Document passage Start Marker

Disputes over care in nursing homes and other long-term care facilities will increasingly be decided in litigation, rather than arbitration, as a result of new federal regulations banning pre-dispute arbitration agreements in facilities that participate in the Medicare and Medicaid programs.

The Centers for Medicare & Medicaid Services (CMS), an office of the U.S. Department of Health and Human Services, on Tuesday published new, sweeping regulations that govern long-term care. In addition to the new rule on arbitration agreements, the regulations make major revisions to rules regarding staffing, care planning and many other aspects of long-term care. The regulations set standards for participation in Medicare and Medicaid and do not apply to facilities that do not participate.

Long-term care facilities using arbitration agreements should review their agreements, and their procedures for executing them with residents or residents’ representatives, to ensure compliance with the new rules.

The new arbitration rules take effect November 28, 2016. They do not apply retroactively and have no legal effect on the enforceability of existing pre-dispute arbitration agreements.

The rules allow post-dispute arbitration agreements, but such agreements may only be entered into voluntarily, and not as a condition of remaining at the facility. The rules also require facilities to:

  • Explain the agreement to the resident in an understandable manner,
  • Have the resident acknowledge his or her understanding, and
  • Not include language discouraging or prohibiting residents from contacting government regulators.

Document passage End Marker

* _Problem description_:
Print the passage above on the federal ban of pre-dispute arbitration agreements in long-term care facilities, word for word.

Supplied material Start Marker

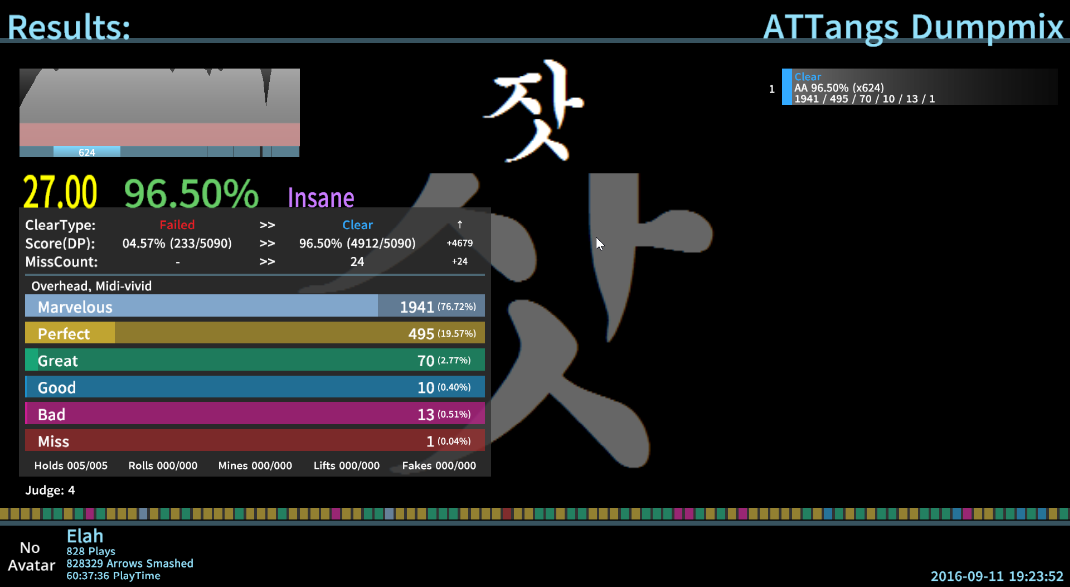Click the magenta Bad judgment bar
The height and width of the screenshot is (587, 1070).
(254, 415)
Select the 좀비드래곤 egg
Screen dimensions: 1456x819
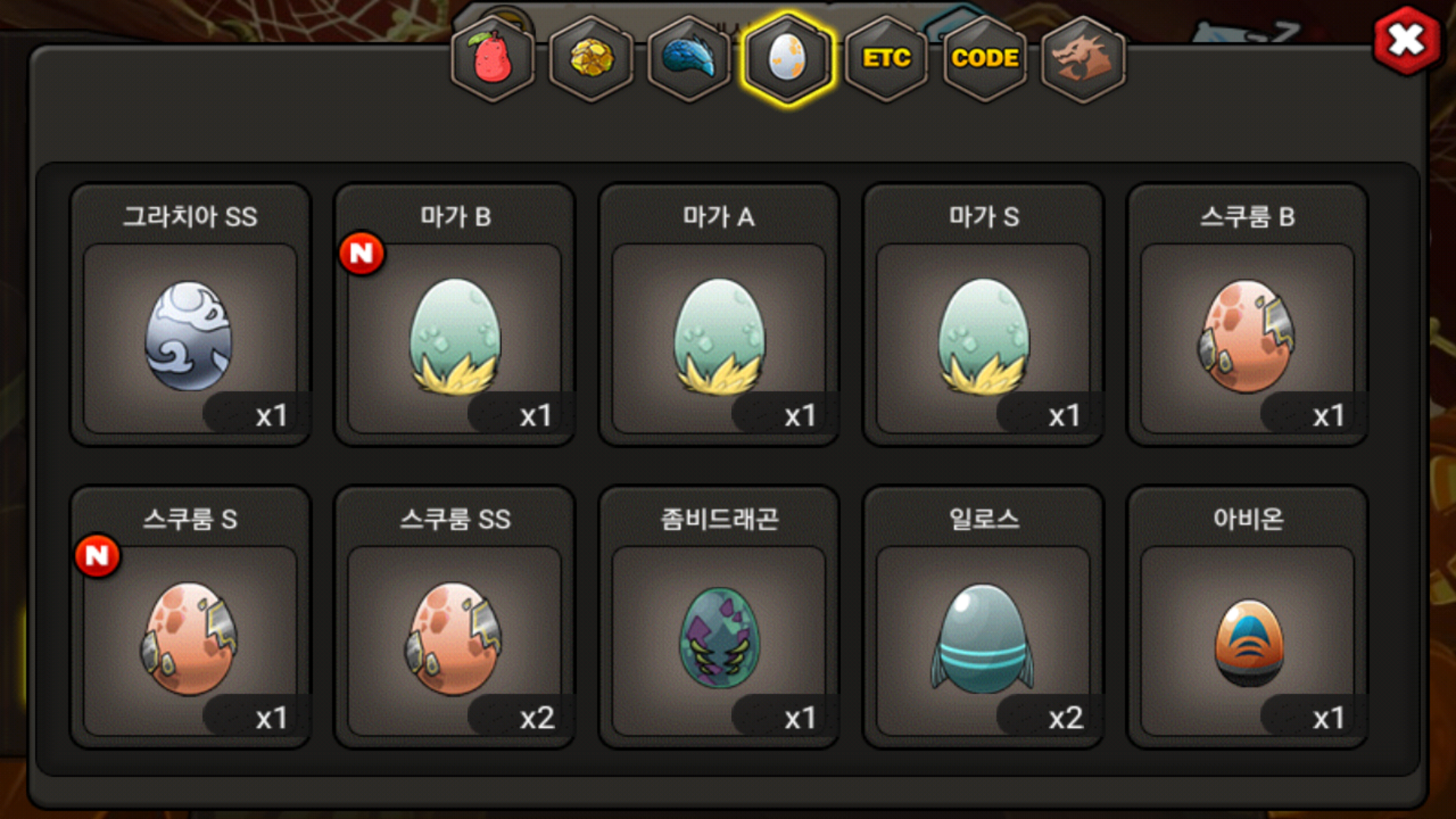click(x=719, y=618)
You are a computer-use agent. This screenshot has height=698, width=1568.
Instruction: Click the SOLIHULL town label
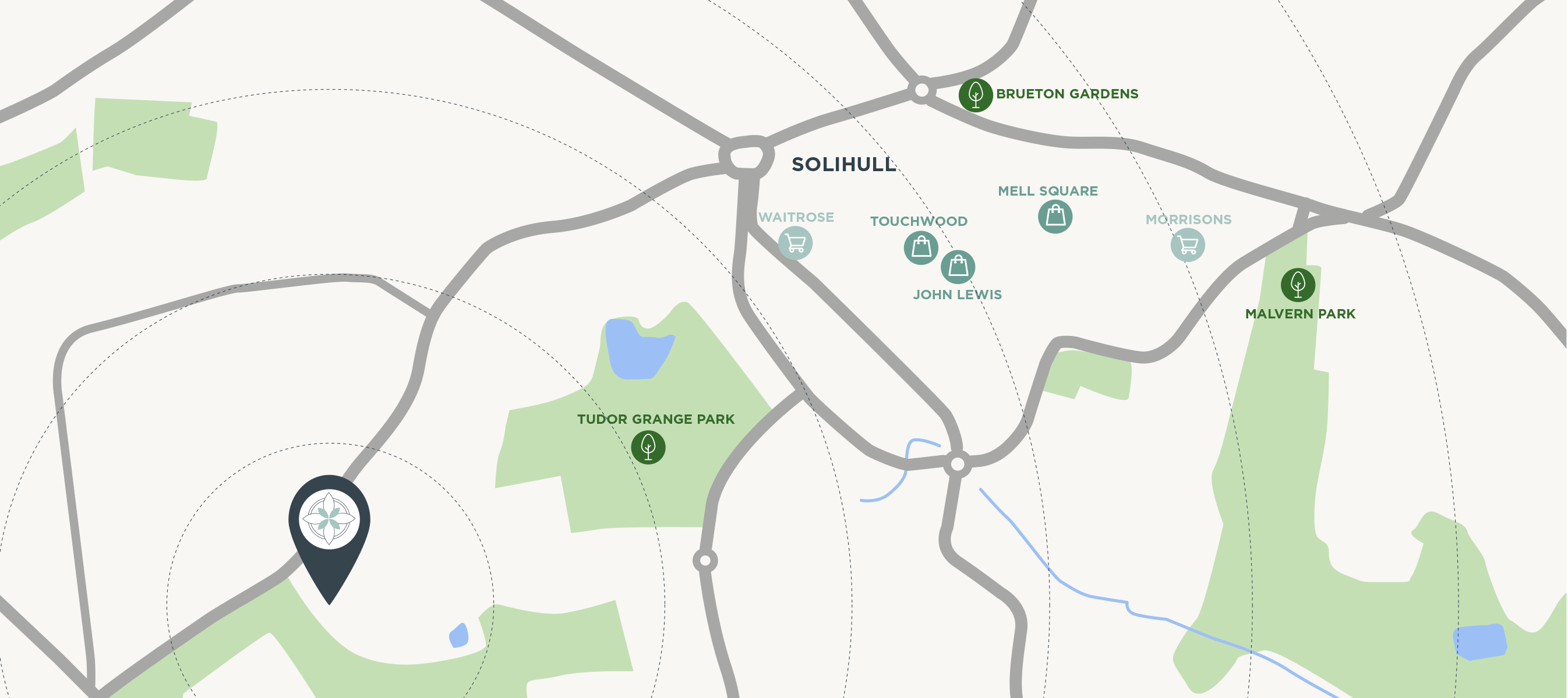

Supplied material End Marker

* _Answer space_:
Disputes over care in nursing homes and other long-term care facilities will increasingly be decided in litigation, rather than arbitration, as a result of new federal regulations banning pre-dispute arbitration agreements in facilities that participate in the Medicare and Medicaid programs.

The Centers for Medicare & Medicaid Services (CMS), an office of the U.S. Department of Health and Human Services, on Tuesday published new, sweeping regulations that govern long-term care. In addition to the new rule on arbitration agreements, the regulations make major revisions to rules regarding staffing, care planning and many other aspects of long-term care. The regulations set standards for participation in Medicare and Medicaid and do not apply to facilities that do not participate.

Long-term care facilities using arbitration agreements should review their agreements, and their procedures for executing them with residents or residents’ representatives, to ensure compliance with the new rules.

The new arbitration rules take effect November 28, 2016. They do not apply retroactively and have no legal effect on the enforceability of existing pre-dispute arbitration agreements.

The rules allow post-dispute arbitration agreements, but such agreements may only be entered into voluntarily, and not as a condition of remaining at the facility. The rules also require facilities to:

  • Explain the agreement to the resident in an understandable manner,
  • Have the resident acknowledge his or her understanding, and
  • Not include language discouraging or prohibiting residents from contacting government regulators.